The European Commission is preparing to ban fishing for bluefin tuna within EU waters to save the species from extinction.
The failure of France, Italy and Spain to observe EU limits on tuna catches and to prevent illegal fishing has finally exhausted the patience of officials across Europe.
Just this week, French boats were filmed by conservationists illegally drift-netting for tuna in the Mediterranean.
Irony number one: the biggest violators are fishermen whose governments are the most vocally in favor of EU regulation in practically every other aspect of European life. The one government most trying to comply with the quotas is Britain, whose people are among the least enthusiastic for EU regulation.
Ben Bradshaw, Britain's fisheries minister, was infuriated by the EU's failure last month to enforce Common Fisheries Policy rules.
He said that British fishermen who cheated and fished over their limit had the numbers deducted from quotas in future years.
But, to date, French, Italian and Spanish bluefin tuna fleets had simply been carrying on regardless.
French fishermen, the worst culprits according to environmental campaigners, are said to have exceeded quotas by 30 per cent last year, sparking calls from Mr Bradshaw for France to be excluded until it has reached "payback".
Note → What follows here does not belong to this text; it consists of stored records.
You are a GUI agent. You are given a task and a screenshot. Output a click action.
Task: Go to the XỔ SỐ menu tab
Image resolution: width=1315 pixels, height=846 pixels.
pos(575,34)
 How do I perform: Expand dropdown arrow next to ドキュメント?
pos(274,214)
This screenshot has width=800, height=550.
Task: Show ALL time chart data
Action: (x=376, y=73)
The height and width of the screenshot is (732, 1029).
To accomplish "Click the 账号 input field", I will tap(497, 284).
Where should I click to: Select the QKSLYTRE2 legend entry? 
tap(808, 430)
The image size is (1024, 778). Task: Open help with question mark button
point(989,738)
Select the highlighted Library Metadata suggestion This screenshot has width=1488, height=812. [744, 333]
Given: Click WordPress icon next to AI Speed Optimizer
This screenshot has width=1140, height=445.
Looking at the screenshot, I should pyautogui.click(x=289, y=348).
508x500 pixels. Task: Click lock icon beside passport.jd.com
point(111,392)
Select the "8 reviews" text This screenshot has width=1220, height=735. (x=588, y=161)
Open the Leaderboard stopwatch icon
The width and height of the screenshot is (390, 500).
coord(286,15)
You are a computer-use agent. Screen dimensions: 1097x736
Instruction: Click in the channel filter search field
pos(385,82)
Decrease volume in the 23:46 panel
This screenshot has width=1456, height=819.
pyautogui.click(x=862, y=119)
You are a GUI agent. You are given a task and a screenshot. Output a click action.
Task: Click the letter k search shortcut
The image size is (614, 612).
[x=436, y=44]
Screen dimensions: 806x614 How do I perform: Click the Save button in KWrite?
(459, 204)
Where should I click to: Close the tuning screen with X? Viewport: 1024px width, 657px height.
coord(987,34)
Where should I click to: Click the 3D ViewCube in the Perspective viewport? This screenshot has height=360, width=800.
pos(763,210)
I wonder, if the ban passes, whether a flotilla of Sicilian fishermen will sail up to Belgium and set up a mattanza in Brussels, letting EU bureaucrats stand in for the bluefin tuna.
Which brings up irony number two: the Europeans continually carp at the USA for not doing things like signing up to the Kyoto Protocols on carbon caps. Yet here they are, flouting their own laws to exploit a natural resource past the point of sustainability. I guess it's easy to sign up to feel-good measures if you never intend to enforce them.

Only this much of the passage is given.